----- DOCUMENT PASSAGE -----

Mistress of the Sun by Sandra Gulland

In Mistress of the Sun, Sandra Gulland, author of the outstanding Josephine Bonaparte trilogy, takes the reader to the court of the Sun King, Louis XIV.  She tells the story of the young Louis XIV’s first mistress, Louise de la Vallière.  If today’s readers know about Louise de la Vallière at all, they probably know of her through Alexandre Dumas’ novel of the same name, one of the sequels to The Three Musketeers, which, of course, is a highly fictionalized account.  I have also heard she is a character in the recent television series Versailles, but I have never seen the series, so I don’t know how much of a role she plays.

Gulland brings Louise to life, and makes her a highly sympathetic character.  Louise is the daughter of an impoverished minor nobleman living in the countryside near Tours, France.  When she is six years old, she uses “bone magic,” a form of ancient magic, to tame a wild white stallion named Diablo—a horse no one else has been able to tame.  Whether the magic really works or whether the horse just develops a bond with Louise, who always has a way with horses, is left up to the reader, but Louise believes she has let the Devil in, and a series of disasters follows.  She tries to atone for this mistake for the rest of her life.

----- PROVIDED DATA -----

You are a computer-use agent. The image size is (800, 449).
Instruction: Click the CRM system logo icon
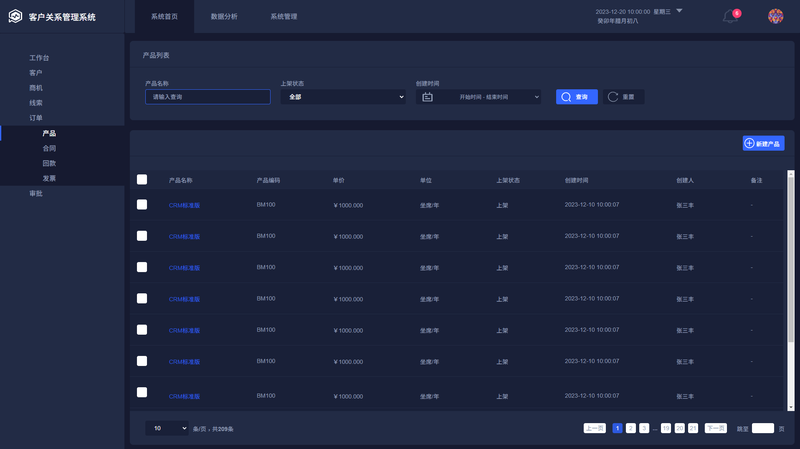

-----

**REQUIREMENT A**
Answer these from the book review, one line each:
(i) Which trilogy is Sandra Gulland named as the author of?
(ii) Louise's father lives in the countryside near which French city?
(iii) What is the name of the wild white stallion Louise tames?
**REQUIREMENT B**
Transcribe the book review, starting with "Gulland brings Louise" and going on through "of her life.".
**REQUIREMENT C**
Does the book review support each statement? Give yes or no and quote the words that settle it.
(i) Louise is six years old when she tames the stallion.
(ii) The reviewer has watched the television series Versailles.
(iii) Louise de la Vallière was the first mistress of the young Louis XIV.

**CORRECT ANSWER A**
(i) The Josephine Bonaparte trilogy
(ii) Tours
(iii) Diablo

**CORRECT ANSWER B**
Gulland brings Louise to life, and makes her a highly sympathetic character.  Louise is the daughter of an impoverished minor nobleman living in the countryside near Tours, France.  When she is six years old, she uses “bone magic,” a form of ancient magic, to tame a wild white stallion named Diablo—a horse no one else has been able to tame.  Whether the magic really works or whether the horse just develops a bond with Louise, who always has a way with horses, is left up to the reader, but Louise believes she has let the Devil in, and a series of disasters follows.  She tries to atone for this mistake for the rest of her life.

**CORRECT ANSWER C**
(i) Yes: "When she is six years old, she uses “bone magic,” a form of ancient magic, to tame a wild white stallion named Diablo"
(ii) No: "I have never seen the series"
(iii) Yes: "the young Louis XIV’s first mistress, Louise de la Vallière"